Don’t get me wrong; slavery is morally evil, of course. But, given that it happened, and given that all Whites are now taken to be responsible, we had better understand what the pro-slavers argued, you know, for the historical record, because we will probably be executed over it at some point in the non-white future. Afterall, if we are now criminals for something we did not do, we might as well know about the nature of the crime. Apparently one of the major pro-slavery texts from the American South was by George Fitzhugh (1806-1881), Sociology for the South, or, The Failure of Free Society Richmond, Va.: A. Morris, 1854. In that he said: “Men are not 'born entitled to equal rights!' It would be far nearer the truth to say, 'that some were born with saddles on their backs, and others booted and spurred to ride them,' - and the riding does them good."; and that the Declaration of Independence "deserves the tumid yet appropriate epithets which Major Lee somewhere applies to the writings of Mr. Jefferson, it is, 'exhuberantly false, and arborescently fallacious.'" No question about it, he was a classic racist, fully against Blacks. But, he also believed that Yankees, if enslaved young, could make equally as good slaves!

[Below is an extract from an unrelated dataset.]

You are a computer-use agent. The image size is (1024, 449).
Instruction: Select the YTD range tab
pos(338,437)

https://en.wikipedia.org/wiki/George_Fitzhugh
https://docsouth.unc.edu/southlit/fitzhughsoc/summary.html
“George Fitzhugh was born November 4, 1806 in Prince William County, Virginia to an established southern family in financial decline. His physician father, also named George Fitzhugh, and his mother, Lucy Stuart, would later struggle as small-scale planters when the family moved to a plantation near Alexandria, Virginia. Young George was then six years old. Though he attended a local field school, Fitzhugh was largely self-educated. In 1829 he married Mary Metcalf Brockenbrough and moved near Port Royal, Virginia, where he had obtained a small plantation through marriage and practiced law. Fitzhugh subsequently worked as a law clerk in Washington, D.C. (1857-1858) at the office of Attorney General Jeremiah Sullivan Black in the land claim department. Relocating to Richmond in 1862, he also clerked for the Confederacy's Treasury Department. Following the Civil War, Fitzhugh was appointed a judge in the Freedman's Court (part of the Freedman's Bureau) but left in 1866. Despite later publications in De Bow's Review (in 1867) and Lippincott's Magazine (in 1869 and 1870), George Fitzhugh's postbellum life, like the lives of other proslavery apologist writers, was characterized by relative obscurity. Shortly after his wife's death in 1877, Fitzhugh retired to Frankfort, Kentucky to live with his son. Two years later in 1880, he moved near his daughter's residence in Huntsville, Texas, where he died July 30, 1881.